Around the World in Seven Days

Last week (week 7 in isolation) I played with dinners. Monday was Cinco de Mayo, had to Mexican. On another night because my favorite grocery store had ground lamb, I made kibbeh. And in honor of a film I was reviewing, Breaking Bread, I thought I’d try mahlouba, a Palestinian, layered rice, vegetable, and meat dish.

Cinco de Mayo. While the rest of America in seclusion, and elsewhere no doubt, was chowing down on tacos, we enjoyed something altogether different in chez nous, our casa. I love tacos but the rest of the family does not. A favorite dish of Daughter’s when she was younger was camerones en mojo de ajo, baked shrimp in garlic sauce. In fact, for a few years it was the dish I prepared for her birthday. I served it with an ensalada de calabacitas and green rice.
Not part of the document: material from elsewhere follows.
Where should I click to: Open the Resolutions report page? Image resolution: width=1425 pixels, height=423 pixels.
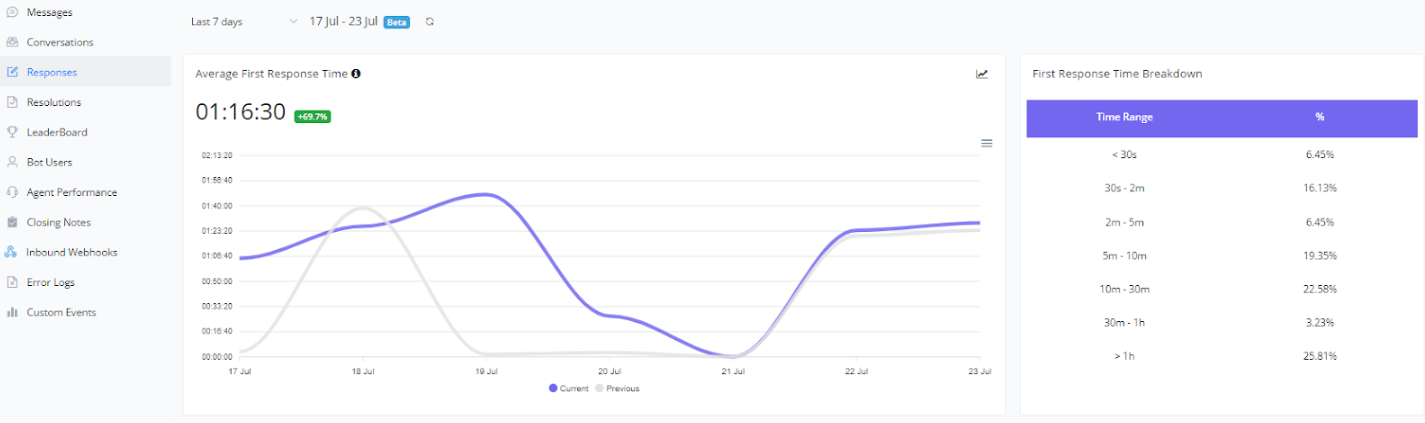tap(54, 102)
The recipes are from my well-used grad school Mexican Cooking Class Cookbook.

I started preparations earlier in the day with the zucchini salad so it had time to marinate. Cut about 3 zucchinis lengthwise in half, then crosswise into half circles. Sprinkle with salt and let sit for about 30 minutes. Mix 5 tbsp of white vinegar, 1 minced garlic clove, and ¼ tsp of dried thyme with ½ cup olive oil for the dressing. Next, pat the zucchini dry and add the dressing. Add 1 cup of canned garbanzo beans, ½ cup chopped, ripe (California) black olives, 3 chopped green onions and refrigerate for at least 30 minutes. Before serving, add 1 drained and seeded chipotle pepper (I omitted this), 1 ripe, chopped avocado, and 1/3 cup crumbled queso anejo or feta (also omitted). Toss well. Line a bowl with nice lettuce leaves and top with the lovely ensalada de calabacitas (often a favorite at potluck dinners. Will we ever see these again now that buffet restaurants are a thing of the past life?).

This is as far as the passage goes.